The Ansa news agency is reporting that Monsignor Ignacio Carrasco de Paula, head of the Pontifical Academy for Life, criticized the award, which was granted to IVF pioneer Robert Edwards, for ignoring the ethical questions raised by the treatment. While it is true that nearly four million babies have been born using IVF since 1978, tens of millions were destroyed in the process.
“In the best of cases they are transferred into a uterus but most probably they will end up abandoned or dead, which is a problem for which the new Nobel prize winner is responsible,” Monsignor Carrasco said in a statement.

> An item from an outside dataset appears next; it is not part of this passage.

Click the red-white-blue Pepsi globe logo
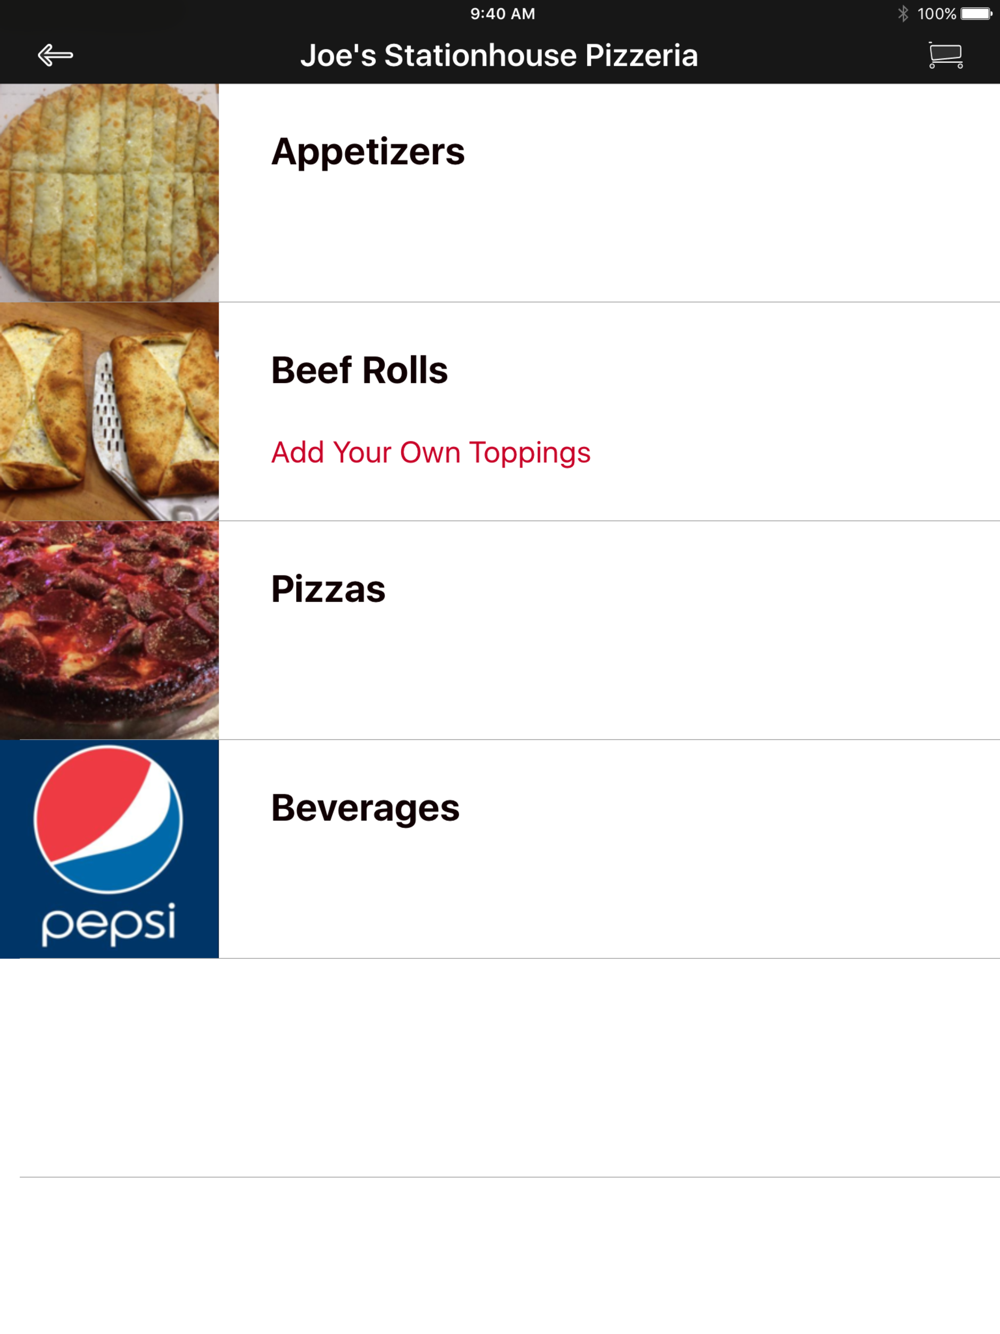1000x1334 pixels. [108, 819]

He also pointed out that without his treatment, there would be no market for human eggs, “and there would not be a large number of freezers filled with embryos in the world.”
In his statement, Monsignor Carrasco stressed that he was speaking in a personal capacity.
Edwards, an 85-year-old professor emeritus at the University of Cambridge, developed the technique in the 1950’s along with British gynecological surgeon Patrick Steptoe, who died in 1988. The two created the process by which a human egg is extracted from a woman’s body, fertilized in a petri dish, then implanted in the womb.
On July 25, 1978, Louise Brown of Britain became the first baby born through IVF. Now 30 years old, she gave birth to a son in 2007 who she said was conceived “the natural way.”
Today, about 300,000 babies a year are born via IVF.
The probability that an infertile couple will take home a baby after a cycle of IVF is one in five, about the same odds that healthy couples have of conceiving naturally.
A much more ethical and successful approach to infertility is NaPro Technology, or Natural Procreative Technology (NPT), which was developed at the Pope Paul VI Institute in Nebraska. The process, which involves no egg selection, no donor insemination and no embryo wastage, has a success rate that equals or betters IVF.
However, because of its low cost and subsequent lower profit margin, the process is much less known in the field of infertility treatment, which is currently dominated by expensive drug and laboratory treatments.